Wer mir gegenüber diesbezügliche Wahrnehmung an sich selbst ignoriert, fliegt aus meinem Leben raus. Wer sich seine diesbezügliche Wahrnehmung schönredet, um in meine Richtung expandieren zu können, fliegt aus meinem Leben raus. Wer diesbezüglich gar keine Wahrnehmung hat, solche Leute gibt es auch, fliegt aus meinem Leben raus.

Das kommt nicht, weil mir gar so viel an Sitten und Moral läge. Es hat egoistische Gründe. Ich sehe Beziehungen nur dann gelingen und jene Qualitäten entfalten, an denen mir liegt, wenn sowas wie Verteilungsgerechtigkeit gesichert ist. Ein Fließgleichgewicht.
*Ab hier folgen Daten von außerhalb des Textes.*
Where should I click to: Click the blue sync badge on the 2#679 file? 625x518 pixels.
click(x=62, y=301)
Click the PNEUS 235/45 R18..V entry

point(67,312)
Wenn solche Balance ständig bedroht wird, dauernd errungen werden muß, hat die Beziehung keinen Sinn, egal ob Freundschaft, Liebe, was auch immer. Es gibt Menschen, die meinen, man müßte um Zuneigung oder gar Liebe kämpfen. Eine skurrile Auffassung. Wo Kämpfen notwendig ist, geht es um Machtverhältnisse.

Auch sollte Asymmetrie im Status kein Problem sein. Ich habe zum Beispiel gelegentlich mit Menschen zu tun, die über einen weit höheren sozialen Rang verfügen als ich, die mehr besitzen als ich, denen viel größere Ressourcen an der Hand sind als mir.

Das steht nicht zwischen uns. In diesem Bereich zählt bloß ein redlicher Umgang miteinander, so daß ich nicht auf der Hut sein muß, daß ich nicht mit verdeckten Intentionen zurechtkommen soll. Auf die Art müßte es eigentlich machbar sein, höchst unterschiedliche Kräfte aus ganz unterschiedlichen Positionen in gemeinsame Wirkung zu bringen.

Das Komplementäre statt dem Hierarchischen. Dabei kann die Differenz erhalten bleiben und beachtet werden. Sie ist kein Anlaß für Machtdemonstrationen. Macht! Diese Möglichkeit, auf Ressourcen und auf das Verhalten von Menschen zuzugreifen.

Ich erlebe dieses wuchtige Comeback der Macht-Ensembles bis in meiner vertraute Umgebung herein. Menschen haben Interessen. Da schimmert wieder dieses Bonmot durch: Der Sklave träumt nicht davon frei zu sein, er träumt davon Herr zu sein. Das wäre der alte Modus. Herrschaftsfragen…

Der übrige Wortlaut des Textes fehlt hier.